THE RECORDS:
◇ ◇ ◇ ◇

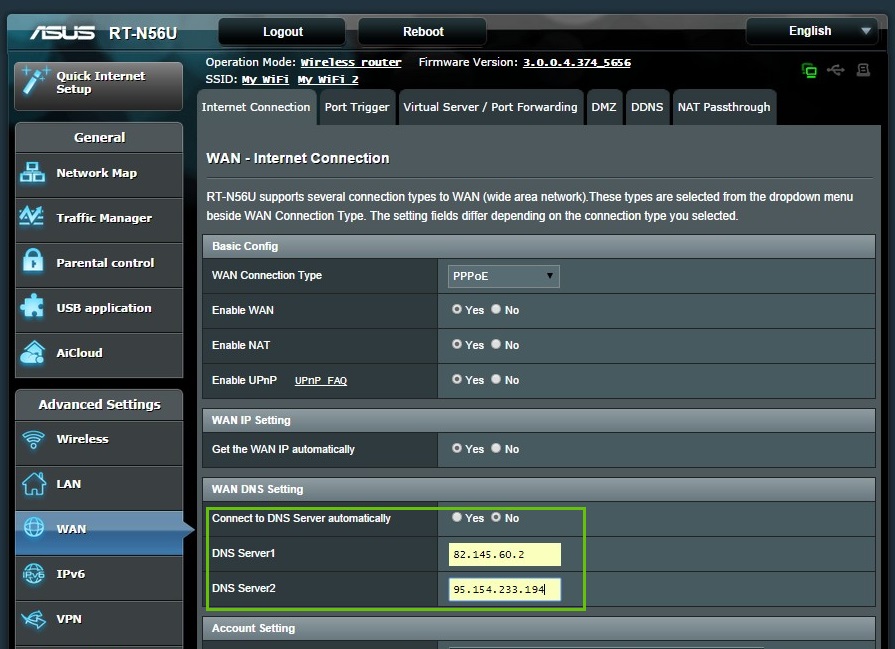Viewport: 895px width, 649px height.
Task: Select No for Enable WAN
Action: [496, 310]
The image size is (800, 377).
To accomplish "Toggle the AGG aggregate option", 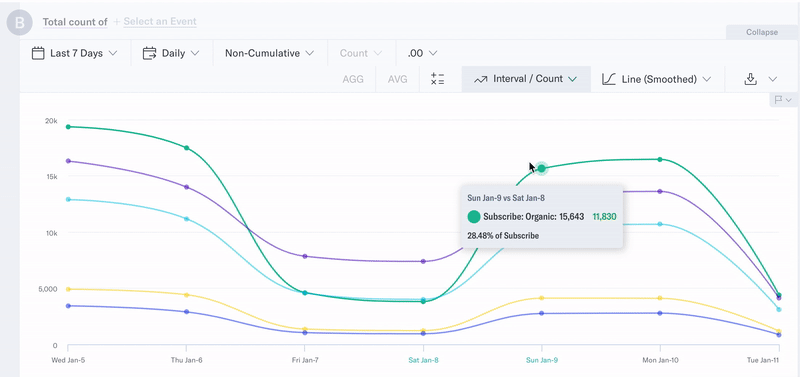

◇ ◇ ◇ ◇

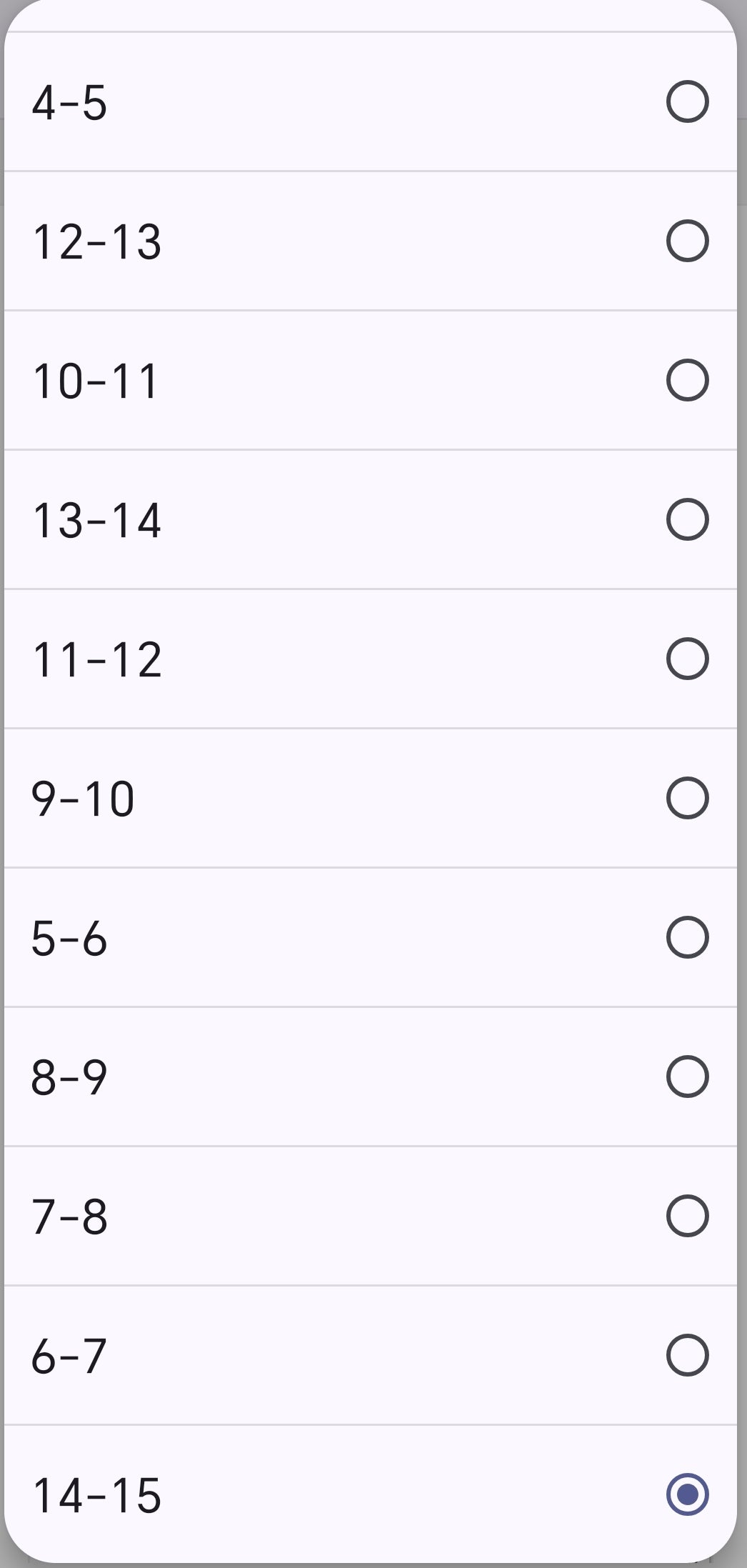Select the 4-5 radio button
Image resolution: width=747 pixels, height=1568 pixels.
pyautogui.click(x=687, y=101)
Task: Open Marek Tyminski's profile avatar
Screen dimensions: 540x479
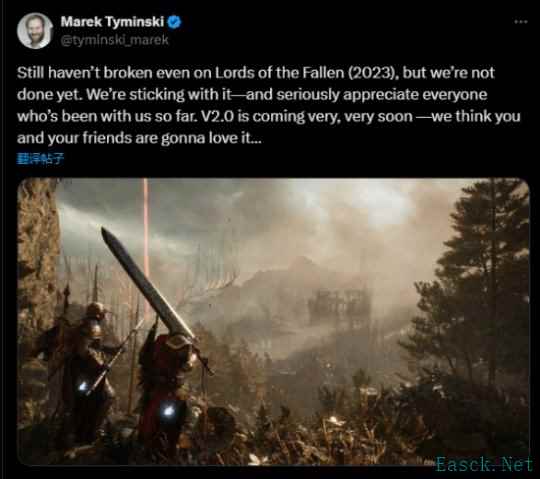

◇ ◇ ◇ ◇

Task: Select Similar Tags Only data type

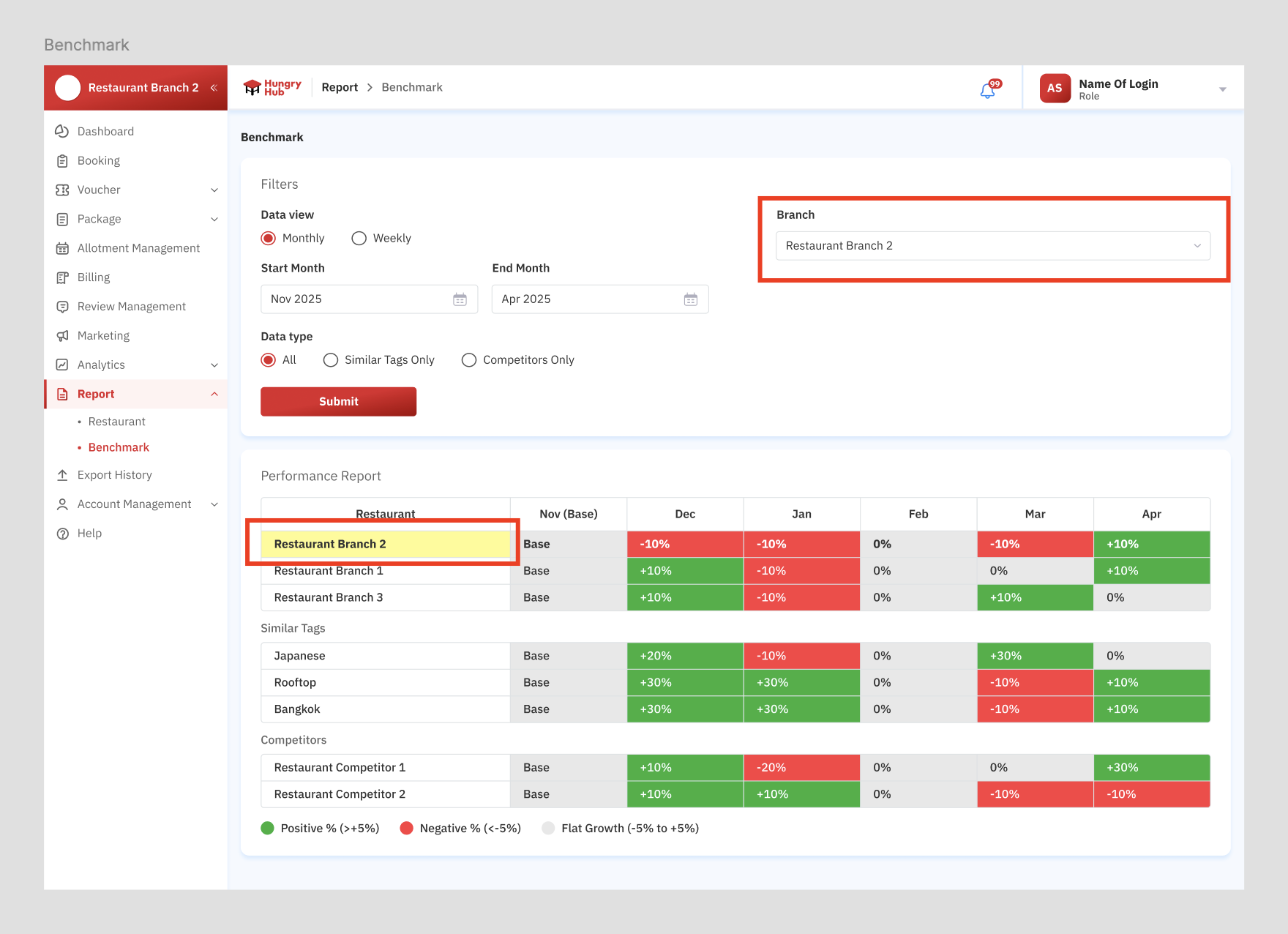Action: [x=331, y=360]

◇ ◇ ◇ ◇

EXERCISE INSTRUCTIONS:
What is asked for is an exact copy of the lines above from the one containing "Task: Open Marek Tyminski's profile avatar" through the one containing "Screen dimensions: 540x479", and only those.

SOLUTION TO THE PROBLEM:
Task: Open Marek Tyminski's profile avatar
Screen dimensions: 540x479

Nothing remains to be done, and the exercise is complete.